Maddux has enjoyed that dugout view of Wrigley even more than he believed he would when he rejoined the team that drafted him, in the second round in 1984, just before spring training.

He signed a guaranteed two-year Cubs contract worth $15 million. If he logs 400 innings over that stretch, Maddux will receive $9 million for '06. He's on pace to work 226 innings this season.

In his previous 16 years, Maddux has failed to break the 200-inning barrier only once, by only two outs in 2002 in Atlanta.

"It's been better than I had expected," he said. "Chicago is a great city and a great place to play. I forgot how great it is to play here. The more I go to Wrigley, the more I like it. It's great to sit on the bench when you're not pitching.

"And I'm really enjoying all the day games. I get to spend time with the family because I'm home by 5 o'clock, as opposed to 10 or 11 like Atlanta. And I'm not sleeping in til 10 (a.m.) after a night game. It's been a nice change."

As usual, Maddux jammed in July, winning four of his five starts to improve to 10-7 this season. Against the Brewers at Wrigley on July 17, he fired a six-hit shutout, his first in exactly three years.

The wind was blowing in, he said, and it wasn't hot.

"If there ever was a perfect day to pitch ... " Maddux said. "You don't have to be perfect. You just keep the ball down and let them hit it."

Over his past 30 innings, he has walked only one batter, whiffing 20 and allowing a stingy 22 hits.

"I'm making some mistakes, but they're getting hit right at people," Maddux said. "And I'm getting outs with my good pitches. That's kind of how it goes sometimes."

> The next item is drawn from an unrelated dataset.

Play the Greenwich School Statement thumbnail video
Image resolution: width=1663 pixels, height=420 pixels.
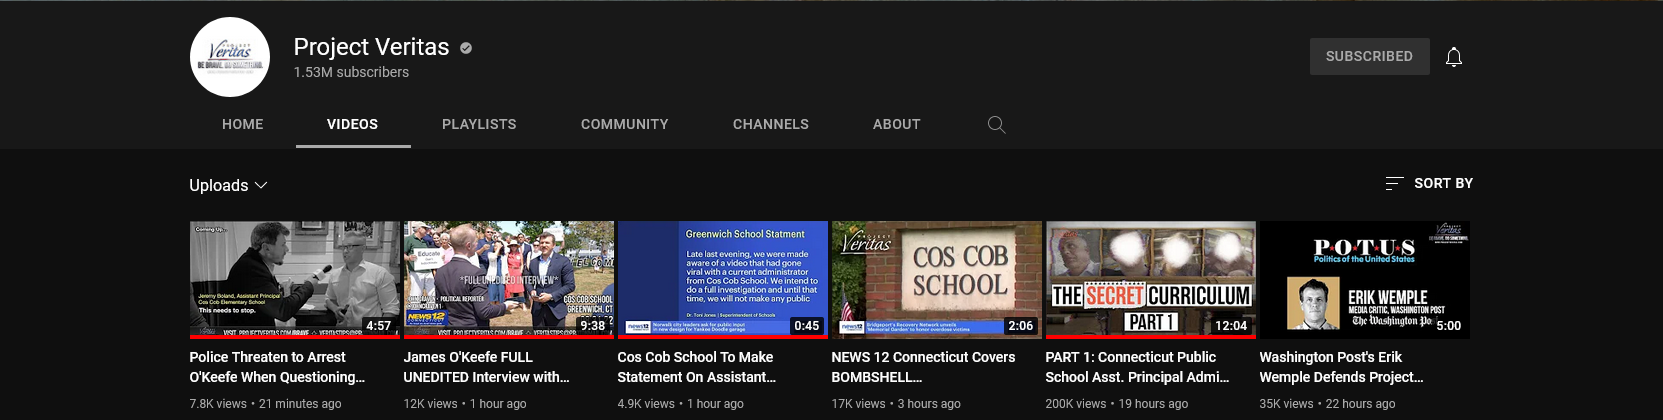point(722,279)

He's 62-24 in July, with a 2.70 ERA. The next-best month of his career has been August, in which he's 51-24, with a 2.83 ERA. He laughed when asked about flipping a switch in the second halves of seasons.

"I tried flipping a switch back in spring training," Maddux said. "I don't know, man. I don't know how to explain anything anymore. It just seems, in the last couple of games, they've hit mistakes right at people.

"It's just one of those things. When you play long enough, things will go your way for a while."

They have brought Maddux to the pinnacle of an epic accomplishment, one that he will be immensely proud to do in a Chicago Cubs uniform.

"To do it in any uniform is special, but to do it where you started makes it more special," Maddux said. "You know, my biggest concern right now is to treat it as another game. Behind all the hoopla, it is just another game."